» **Written instruction**:
Reproduce part of the listing below without changes, beginning with the line that contains "The height and width of the screenshot is (896, 1364)." and ending after the line that contains "Action: [180, 664]". Give only those lines.

Data listing
------------------------------------------------
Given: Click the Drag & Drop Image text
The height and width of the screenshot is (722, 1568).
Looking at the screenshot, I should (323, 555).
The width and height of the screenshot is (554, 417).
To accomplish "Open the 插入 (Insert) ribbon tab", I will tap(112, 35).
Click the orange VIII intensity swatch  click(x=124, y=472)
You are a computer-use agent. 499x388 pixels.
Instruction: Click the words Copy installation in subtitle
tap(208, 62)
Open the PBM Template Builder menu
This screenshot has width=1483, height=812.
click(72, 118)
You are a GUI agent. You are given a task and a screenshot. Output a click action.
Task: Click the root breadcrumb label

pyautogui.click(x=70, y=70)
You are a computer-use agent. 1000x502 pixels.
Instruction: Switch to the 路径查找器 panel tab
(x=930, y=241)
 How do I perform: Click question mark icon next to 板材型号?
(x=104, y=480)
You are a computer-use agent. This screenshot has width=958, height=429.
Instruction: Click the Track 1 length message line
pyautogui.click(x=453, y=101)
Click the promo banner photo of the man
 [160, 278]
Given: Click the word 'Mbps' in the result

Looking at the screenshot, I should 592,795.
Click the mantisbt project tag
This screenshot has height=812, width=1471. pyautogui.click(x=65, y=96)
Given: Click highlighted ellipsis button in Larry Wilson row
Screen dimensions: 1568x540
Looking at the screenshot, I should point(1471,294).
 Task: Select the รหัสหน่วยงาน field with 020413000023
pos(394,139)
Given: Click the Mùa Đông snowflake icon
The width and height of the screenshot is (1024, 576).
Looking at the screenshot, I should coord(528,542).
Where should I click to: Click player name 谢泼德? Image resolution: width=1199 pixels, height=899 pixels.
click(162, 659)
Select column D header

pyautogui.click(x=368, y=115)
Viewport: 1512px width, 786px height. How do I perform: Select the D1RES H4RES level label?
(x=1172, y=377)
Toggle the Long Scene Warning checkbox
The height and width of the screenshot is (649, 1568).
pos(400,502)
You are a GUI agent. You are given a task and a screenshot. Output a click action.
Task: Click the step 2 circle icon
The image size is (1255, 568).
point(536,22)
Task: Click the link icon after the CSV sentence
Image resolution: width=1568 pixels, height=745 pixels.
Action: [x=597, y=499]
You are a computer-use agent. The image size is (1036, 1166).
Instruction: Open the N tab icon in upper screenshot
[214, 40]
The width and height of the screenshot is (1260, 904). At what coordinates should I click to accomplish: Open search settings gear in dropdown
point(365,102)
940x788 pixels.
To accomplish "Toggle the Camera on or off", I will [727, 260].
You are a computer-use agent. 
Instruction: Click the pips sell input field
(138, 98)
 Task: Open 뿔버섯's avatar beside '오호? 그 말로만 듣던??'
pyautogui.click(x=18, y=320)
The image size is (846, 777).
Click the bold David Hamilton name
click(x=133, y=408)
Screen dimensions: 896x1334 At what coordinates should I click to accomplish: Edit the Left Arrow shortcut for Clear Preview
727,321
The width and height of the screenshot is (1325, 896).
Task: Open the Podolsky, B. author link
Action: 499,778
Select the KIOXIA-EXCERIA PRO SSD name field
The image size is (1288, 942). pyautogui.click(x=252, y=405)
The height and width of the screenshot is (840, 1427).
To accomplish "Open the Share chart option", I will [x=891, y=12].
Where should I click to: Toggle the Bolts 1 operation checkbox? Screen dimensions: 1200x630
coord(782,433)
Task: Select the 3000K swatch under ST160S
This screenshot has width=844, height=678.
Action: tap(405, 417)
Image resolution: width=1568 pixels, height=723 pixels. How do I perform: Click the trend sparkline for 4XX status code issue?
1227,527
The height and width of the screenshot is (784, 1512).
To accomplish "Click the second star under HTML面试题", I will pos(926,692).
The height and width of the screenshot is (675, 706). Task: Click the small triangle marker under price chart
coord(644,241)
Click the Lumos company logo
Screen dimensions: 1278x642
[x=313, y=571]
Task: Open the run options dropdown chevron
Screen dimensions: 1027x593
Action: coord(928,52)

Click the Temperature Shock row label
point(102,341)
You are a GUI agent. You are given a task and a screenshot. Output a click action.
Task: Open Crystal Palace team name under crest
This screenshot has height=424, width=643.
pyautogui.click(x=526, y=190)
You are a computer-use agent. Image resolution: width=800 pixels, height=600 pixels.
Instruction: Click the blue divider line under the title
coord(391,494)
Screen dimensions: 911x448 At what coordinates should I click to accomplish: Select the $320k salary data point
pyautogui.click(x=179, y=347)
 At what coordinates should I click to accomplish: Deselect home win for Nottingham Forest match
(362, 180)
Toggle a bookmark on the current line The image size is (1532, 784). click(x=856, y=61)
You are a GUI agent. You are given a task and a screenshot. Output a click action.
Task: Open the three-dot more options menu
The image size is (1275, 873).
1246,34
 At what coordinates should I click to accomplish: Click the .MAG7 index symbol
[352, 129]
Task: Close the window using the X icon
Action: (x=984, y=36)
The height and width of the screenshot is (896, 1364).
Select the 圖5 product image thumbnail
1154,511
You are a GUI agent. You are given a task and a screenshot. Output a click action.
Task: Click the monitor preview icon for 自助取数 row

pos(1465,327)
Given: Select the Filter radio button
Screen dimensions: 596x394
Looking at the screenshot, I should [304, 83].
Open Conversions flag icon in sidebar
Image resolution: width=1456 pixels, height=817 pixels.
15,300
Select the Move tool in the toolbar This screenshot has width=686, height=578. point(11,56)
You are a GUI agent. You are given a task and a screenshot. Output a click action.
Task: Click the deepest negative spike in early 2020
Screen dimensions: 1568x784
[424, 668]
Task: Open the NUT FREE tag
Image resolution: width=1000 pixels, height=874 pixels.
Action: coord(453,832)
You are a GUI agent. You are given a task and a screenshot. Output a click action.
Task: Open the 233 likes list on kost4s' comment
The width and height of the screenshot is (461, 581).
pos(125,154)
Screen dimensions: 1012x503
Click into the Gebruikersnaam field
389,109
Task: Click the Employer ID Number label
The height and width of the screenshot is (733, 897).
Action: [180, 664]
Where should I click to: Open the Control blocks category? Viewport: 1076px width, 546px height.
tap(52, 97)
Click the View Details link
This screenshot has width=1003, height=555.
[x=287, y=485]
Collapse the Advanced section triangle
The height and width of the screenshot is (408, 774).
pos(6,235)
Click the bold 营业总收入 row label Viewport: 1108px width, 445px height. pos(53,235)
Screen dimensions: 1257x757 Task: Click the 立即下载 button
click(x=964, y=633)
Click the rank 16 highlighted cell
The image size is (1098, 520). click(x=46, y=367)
------------------------------------------------
» **Finished task**:
The height and width of the screenshot is (896, 1364).
Select the 圖5 product image thumbnail
1154,511
You are a GUI agent. You are given a task and a screenshot. Output a click action.
Task: Click the monitor preview icon for 自助取数 row

pos(1465,327)
Given: Select the Filter radio button
Screen dimensions: 596x394
Looking at the screenshot, I should [304, 83].
Open Conversions flag icon in sidebar
Image resolution: width=1456 pixels, height=817 pixels.
15,300
Select the Move tool in the toolbar This screenshot has width=686, height=578. point(11,56)
You are a GUI agent. You are given a task and a screenshot. Output a click action.
Task: Click the deepest negative spike in early 2020
Screen dimensions: 1568x784
[424, 668]
Task: Open the NUT FREE tag
Image resolution: width=1000 pixels, height=874 pixels.
Action: coord(453,832)
You are a GUI agent. You are given a task and a screenshot. Output a click action.
Task: Open the 233 likes list on kost4s' comment
The width and height of the screenshot is (461, 581).
pos(125,154)
Screen dimensions: 1012x503
Click into the Gebruikersnaam field
389,109
Task: Click the Employer ID Number label
The height and width of the screenshot is (733, 897).
Action: [180, 664]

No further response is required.